Abstract

PHS98 HEALTH CARE UTILIZATION AND COSTS ASSOCIATED WITH COMORBID OBESITY IN ADULTS WITH TYPE 2 DIABETES MELLITUS FROM A NATIONALLY REPRESENTATIVE US POPULATION Chuang CC1, Chen SY1, Lee E2, Sullivan PW3 1United BioSource Corporation, Lexington, MA, USA, 2Boehringer Ingelheim Pharmaceuticals, Inc., Ridgefield, CT, USA, 3Regis University School of Pharmacy, Denver, CO, USA OBJECTIVES: To assess health care resource utilization (HRU) and costs associated with comorbid obesity in patients with type 2 diabetes mellitus (T2DM) from a nationally representative US sample. METHODS: The 2009 Medical Expenditure Panel Survey was analyzed to identify adults (≥20 years) with diabetes (ICD-9-CM: 250). T2DM was identified if one of the following criteria was met: 1) evidence of ≥1 oral or non-insulin injectable anti-diabetic medication; 2) diagnosis of diabetes after age 30; 3) diagnosis before age 30 and not on insulin monotherapy. Pregnant women were excluded. Annual HRU and costs were compared for individuals with T2DM based on the presence of comorbid obesity (BMI≥30 kg/m2). A generalized linear regression model adjusting for patient demographic and clinical characteristics was performed to assess the association between comorbid obesity and total health care costs. Population weights were applied to account for the multi-stage sampling design to produce nationally representative estimates.
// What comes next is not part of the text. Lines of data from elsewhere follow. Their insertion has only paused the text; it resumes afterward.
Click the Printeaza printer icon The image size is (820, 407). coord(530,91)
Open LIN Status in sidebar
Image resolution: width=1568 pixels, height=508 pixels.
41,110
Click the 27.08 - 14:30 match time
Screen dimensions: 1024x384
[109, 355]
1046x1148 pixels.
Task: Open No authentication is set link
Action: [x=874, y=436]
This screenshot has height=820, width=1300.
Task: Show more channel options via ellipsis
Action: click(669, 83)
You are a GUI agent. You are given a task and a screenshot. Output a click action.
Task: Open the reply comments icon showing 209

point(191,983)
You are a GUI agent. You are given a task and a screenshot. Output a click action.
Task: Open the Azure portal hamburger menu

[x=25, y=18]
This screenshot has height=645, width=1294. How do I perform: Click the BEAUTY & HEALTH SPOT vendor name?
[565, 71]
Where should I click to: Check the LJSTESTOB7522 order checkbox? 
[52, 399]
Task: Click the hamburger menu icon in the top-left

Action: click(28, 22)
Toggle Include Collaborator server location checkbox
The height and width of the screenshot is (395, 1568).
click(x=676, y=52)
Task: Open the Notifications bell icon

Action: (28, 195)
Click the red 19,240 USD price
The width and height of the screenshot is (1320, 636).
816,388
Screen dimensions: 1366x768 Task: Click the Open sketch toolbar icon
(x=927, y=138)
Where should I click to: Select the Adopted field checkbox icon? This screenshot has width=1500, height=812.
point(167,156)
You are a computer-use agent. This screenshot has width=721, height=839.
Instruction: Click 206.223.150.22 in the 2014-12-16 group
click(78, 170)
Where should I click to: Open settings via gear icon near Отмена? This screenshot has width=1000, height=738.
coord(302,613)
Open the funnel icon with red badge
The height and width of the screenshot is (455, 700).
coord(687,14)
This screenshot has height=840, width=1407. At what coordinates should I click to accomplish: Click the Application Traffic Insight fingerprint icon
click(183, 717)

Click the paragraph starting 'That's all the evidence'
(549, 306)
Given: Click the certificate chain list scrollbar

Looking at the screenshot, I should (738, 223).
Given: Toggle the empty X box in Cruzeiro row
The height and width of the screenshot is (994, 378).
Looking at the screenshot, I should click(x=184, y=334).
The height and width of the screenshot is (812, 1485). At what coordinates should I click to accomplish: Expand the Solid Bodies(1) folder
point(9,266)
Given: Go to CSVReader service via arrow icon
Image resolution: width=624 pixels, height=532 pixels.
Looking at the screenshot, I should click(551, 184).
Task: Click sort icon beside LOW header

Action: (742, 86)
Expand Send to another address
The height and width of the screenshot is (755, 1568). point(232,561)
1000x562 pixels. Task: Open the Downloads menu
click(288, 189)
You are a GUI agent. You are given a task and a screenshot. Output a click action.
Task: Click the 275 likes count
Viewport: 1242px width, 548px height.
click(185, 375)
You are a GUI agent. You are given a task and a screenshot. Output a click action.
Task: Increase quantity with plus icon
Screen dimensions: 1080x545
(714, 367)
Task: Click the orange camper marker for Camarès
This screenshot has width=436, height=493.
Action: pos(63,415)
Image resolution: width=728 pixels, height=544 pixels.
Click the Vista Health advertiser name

RESULTS: Of the 2,269 T2DM patients (representing 19.2 million individuals in the US), 54.5% were obese. Obese T2DM patients were more likely to be younger (59 vs. 65 years; p<0.01) than non-obese T2DM patients. Obese T2DM patients had similar inpatient hospital (17.8% vs. 17.9%; p=0.99) and emergency room (21.7% vs. 19.5%; p=0.33) utilization but utilized more outpatient hospital visits (33.3% vs. 27.9%; p=0.03), had more prescription medication fills (48.0 vs. 37.1, p<0.01) and higher total health care costs ($12,009 vs. $10,081, p=0.02) than non-obese T2DM patients. After controlling for age, gender, race, income, insured status and comorbidities, obese T2DM patients had total health care costs of 1.19 times those of the non-obese T2DM patients (p=0.04). CONCLUSIONS: Obesity appears to be associated with higher health care costs in T2DM patients. Effective weight management in T2DM patients may be costeffective and should be considered in diabetes treatment plans.